Não é preciso conhecer o texto original de Dez de Dezembro (Cia. das Letras, 2014) para notar que há, em seus contos, uma oralidade bastante peculiar, que se perderia mesmo diante dos esforços do mais hábil tradutor (o que certamente é o caso de José Geraldo Couto, tradutor que tem em seu currículo nomes como Saul Bellow e Adolfo Bioy Casares). Já em “No colo da vitória”, narrativa de abertura desta dezena de histórias curtas, nos deparamos com um dos seus personagens desfiando um rosário de desaforos. A sensação não é outra que a de estar assistindo a um filme de dublagem duvidosa no qual nuances do seu humor se dissipam e a graça passa a ser a própria voz do dublador.

A leitura, não em raros momentos, me remeteu ao que faz Lourenço Mutarelli em seu O Filho Mais Velho de Deus… (2018), volume mais recente da coleção Amores Expressos, situado em Nova York. Maliciosamente, Mutarelli incorpora à sua linguagem o léxico de ofensas de um estadunidense padrão e, em vez de adaptá-lo para o nosso, se sai com traduções literais. O efeito é canhestro: “Holy shit!” se torna “Santa bosta!”; “mother fucker”, “fodedor de mãe”, e por aí vai… O que é canhestro em Mutarelli, por isso mesmo risível, tem o efeito contrário no Saunders aportuguesado, quando nos deparamos com expressões como “feche a matraca” e santa bosta, por que não usar um “cale a boca”?

Meu desconforto com a coletânea, porém, não fica apenas em sua dimensão linguística.
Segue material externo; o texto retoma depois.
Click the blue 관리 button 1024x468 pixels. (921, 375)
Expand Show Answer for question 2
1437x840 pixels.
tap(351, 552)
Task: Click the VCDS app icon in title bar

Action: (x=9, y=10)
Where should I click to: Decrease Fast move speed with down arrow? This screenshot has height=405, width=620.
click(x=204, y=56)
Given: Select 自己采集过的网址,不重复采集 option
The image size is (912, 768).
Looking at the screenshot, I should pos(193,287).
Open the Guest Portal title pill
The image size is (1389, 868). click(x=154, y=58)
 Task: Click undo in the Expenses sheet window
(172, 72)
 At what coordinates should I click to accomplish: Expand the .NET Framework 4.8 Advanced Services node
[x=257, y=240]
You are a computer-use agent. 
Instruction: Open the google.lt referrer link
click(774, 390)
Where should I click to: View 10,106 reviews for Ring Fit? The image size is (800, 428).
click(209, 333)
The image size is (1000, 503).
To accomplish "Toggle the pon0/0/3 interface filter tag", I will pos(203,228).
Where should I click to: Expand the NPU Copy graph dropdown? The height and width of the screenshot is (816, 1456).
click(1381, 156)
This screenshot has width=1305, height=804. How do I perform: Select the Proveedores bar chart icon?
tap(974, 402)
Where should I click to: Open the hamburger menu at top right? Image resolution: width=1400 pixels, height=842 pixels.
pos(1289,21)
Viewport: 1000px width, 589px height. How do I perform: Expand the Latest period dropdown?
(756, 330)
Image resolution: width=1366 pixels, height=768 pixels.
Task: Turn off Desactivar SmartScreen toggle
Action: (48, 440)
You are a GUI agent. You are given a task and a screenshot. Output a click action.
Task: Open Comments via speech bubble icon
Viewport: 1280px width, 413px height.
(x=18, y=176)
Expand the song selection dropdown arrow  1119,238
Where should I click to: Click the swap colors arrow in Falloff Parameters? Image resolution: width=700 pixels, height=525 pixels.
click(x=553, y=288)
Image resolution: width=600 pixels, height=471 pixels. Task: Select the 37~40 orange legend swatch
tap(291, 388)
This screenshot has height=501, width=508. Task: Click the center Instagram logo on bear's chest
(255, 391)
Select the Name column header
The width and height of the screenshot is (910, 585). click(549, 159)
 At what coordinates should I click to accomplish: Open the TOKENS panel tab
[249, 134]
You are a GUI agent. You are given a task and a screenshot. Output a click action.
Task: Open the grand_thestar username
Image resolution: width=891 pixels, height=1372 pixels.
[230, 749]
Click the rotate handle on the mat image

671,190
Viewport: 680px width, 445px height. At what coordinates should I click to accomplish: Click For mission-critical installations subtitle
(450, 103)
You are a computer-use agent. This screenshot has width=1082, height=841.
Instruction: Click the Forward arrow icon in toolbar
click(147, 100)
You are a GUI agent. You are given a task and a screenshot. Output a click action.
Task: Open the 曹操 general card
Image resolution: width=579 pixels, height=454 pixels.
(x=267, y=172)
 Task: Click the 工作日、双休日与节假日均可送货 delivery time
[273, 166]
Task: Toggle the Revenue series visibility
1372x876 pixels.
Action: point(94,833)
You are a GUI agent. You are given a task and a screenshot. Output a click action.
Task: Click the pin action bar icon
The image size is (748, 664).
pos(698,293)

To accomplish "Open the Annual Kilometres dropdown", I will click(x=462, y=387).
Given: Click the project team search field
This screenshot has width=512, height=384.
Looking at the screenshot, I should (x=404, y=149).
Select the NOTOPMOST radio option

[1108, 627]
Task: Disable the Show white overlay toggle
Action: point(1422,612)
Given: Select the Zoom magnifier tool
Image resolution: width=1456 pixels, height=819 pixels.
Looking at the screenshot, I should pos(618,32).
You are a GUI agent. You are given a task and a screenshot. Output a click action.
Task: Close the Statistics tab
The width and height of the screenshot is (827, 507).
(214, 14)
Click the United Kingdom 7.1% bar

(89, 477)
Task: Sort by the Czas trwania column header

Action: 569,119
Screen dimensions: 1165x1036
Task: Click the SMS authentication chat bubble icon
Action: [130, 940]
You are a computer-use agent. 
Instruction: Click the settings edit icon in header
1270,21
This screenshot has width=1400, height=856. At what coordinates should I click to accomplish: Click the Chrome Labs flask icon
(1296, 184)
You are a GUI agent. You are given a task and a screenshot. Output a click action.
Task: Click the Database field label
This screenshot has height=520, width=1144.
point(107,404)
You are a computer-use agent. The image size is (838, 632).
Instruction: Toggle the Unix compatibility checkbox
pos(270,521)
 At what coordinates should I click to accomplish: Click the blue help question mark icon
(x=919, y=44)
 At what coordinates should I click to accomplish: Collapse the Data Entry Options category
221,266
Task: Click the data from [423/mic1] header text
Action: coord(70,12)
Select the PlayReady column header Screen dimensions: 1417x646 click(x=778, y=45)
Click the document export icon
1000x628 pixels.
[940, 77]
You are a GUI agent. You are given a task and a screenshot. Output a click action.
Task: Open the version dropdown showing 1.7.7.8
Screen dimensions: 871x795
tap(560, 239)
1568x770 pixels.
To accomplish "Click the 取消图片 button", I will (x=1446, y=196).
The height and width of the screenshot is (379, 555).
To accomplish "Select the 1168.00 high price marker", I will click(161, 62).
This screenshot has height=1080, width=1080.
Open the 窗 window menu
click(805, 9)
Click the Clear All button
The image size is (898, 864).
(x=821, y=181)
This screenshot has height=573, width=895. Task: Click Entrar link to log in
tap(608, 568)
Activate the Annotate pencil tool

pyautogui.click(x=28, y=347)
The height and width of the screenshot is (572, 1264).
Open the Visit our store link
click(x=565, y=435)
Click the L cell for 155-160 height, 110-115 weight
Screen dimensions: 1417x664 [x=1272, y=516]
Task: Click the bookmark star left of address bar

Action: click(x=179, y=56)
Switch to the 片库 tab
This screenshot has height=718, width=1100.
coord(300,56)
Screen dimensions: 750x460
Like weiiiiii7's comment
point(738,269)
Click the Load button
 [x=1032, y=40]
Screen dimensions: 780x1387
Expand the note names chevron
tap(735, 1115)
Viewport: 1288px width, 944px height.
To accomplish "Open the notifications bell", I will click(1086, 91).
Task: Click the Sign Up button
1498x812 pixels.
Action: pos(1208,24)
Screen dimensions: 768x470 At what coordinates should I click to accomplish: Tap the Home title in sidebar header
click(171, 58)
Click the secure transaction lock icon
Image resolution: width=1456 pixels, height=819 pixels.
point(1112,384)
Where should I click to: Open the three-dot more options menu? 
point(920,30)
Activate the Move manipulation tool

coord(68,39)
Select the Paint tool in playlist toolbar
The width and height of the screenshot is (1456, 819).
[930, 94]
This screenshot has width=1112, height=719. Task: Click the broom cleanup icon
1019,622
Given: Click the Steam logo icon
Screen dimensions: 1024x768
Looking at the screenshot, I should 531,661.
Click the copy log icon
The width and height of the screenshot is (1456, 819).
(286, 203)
Salvo “De volta para casa”, conto que narra o retorno à pátria de um veterano de guerra, o volume não me cativou nem justificou a propalada maestria de Saunders (reforçada insistentemente pelos paratextos e pelo Man Booker Prize conquistado em 2017, no caso, pelo seu trabalho no romance com Lincoln no Limbo — publicado no Brasil no ano seguinte).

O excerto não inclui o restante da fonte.